Durant les cent dernières années, la valeur esthétique de l’artisanat a joui d’une reconnaissance croissante. Un grand nombre d’expositions internationales consacrées à cette forme d'art ont été organisées dans des centres importants depuis le début du XXième siècle. L’un des éléments déterminants de ce développement réside dans la volonté des orfèvres norvégiens de privilégier les aspects artistiques de leur travail par rapport aux exigences du carnet de commandes.

Le renouveau de l’intérêt porté à l’artisanat norvégien pendant la période de l’Art Nouveau a également suscité la redécouverte de motifs traditionnels vikings, tels que les têtes de dragons. Utilisés dans de nombreuses formes d’artisanat, ces motifs ont attiré l’attention, y compris au-delà des frontières norvégiennes, jusqu’à devenir une sorte de symbole national.

Le design fonctionnaliste des années 1930 a eu, en Scandinavie, un impact significatif sur la production artisanale, donnant naissance, aux alentours des années 1950, à une variante particulièrement remarquée, plus humaine, que l'on désigne sous le terme de design scandinave.
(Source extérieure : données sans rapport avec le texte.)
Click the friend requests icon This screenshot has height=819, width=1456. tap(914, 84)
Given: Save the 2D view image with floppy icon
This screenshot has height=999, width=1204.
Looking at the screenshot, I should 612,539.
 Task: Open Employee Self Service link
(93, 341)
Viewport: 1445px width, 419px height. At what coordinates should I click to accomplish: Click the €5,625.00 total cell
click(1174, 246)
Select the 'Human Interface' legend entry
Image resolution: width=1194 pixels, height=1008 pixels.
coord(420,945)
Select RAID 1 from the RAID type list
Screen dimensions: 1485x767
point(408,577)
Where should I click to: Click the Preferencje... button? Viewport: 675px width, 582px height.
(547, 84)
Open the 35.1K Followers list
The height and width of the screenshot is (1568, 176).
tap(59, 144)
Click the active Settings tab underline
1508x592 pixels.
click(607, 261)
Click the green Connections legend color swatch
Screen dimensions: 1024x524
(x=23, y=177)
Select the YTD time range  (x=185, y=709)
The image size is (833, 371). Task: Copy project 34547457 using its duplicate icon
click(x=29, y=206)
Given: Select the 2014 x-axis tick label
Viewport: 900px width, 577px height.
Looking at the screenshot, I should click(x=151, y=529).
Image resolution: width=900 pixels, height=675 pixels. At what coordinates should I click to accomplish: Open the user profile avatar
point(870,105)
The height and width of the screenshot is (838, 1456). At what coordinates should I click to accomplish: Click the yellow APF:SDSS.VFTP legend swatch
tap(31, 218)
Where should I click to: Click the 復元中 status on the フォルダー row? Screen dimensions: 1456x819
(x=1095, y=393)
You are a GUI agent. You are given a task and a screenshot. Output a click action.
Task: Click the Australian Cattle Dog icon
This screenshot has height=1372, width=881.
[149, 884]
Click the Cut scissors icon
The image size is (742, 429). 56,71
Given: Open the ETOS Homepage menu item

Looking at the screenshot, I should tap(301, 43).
Les années 1970 ont révolutionné l’activité artisanale. Le textile, la verrerie, la céramique, etc. étaient désormais reconnus comme des arts visuels à part entière, le mode de production de l'objet passant au second plan. En 1974, les artisans, réunis en association (kunsthåndverkere) furent enfin couverts par le système de revenu minimal garanti par l’Etat, et d’une façon générale, mieux reconnus par la communauté artistique norvégienne. Pendant les années 1980, le design industriel a gagné en importance. Des artisans en nombre croissant ont été chargés de décorer les espaces et bâtiments publics. L’artisanat et le design entraient également pour une part importante dans les manifestations d’expression artistique auxquelles ont donné lieu les Jeux Olympiques d’Hiver de 1994, à Lillehammer.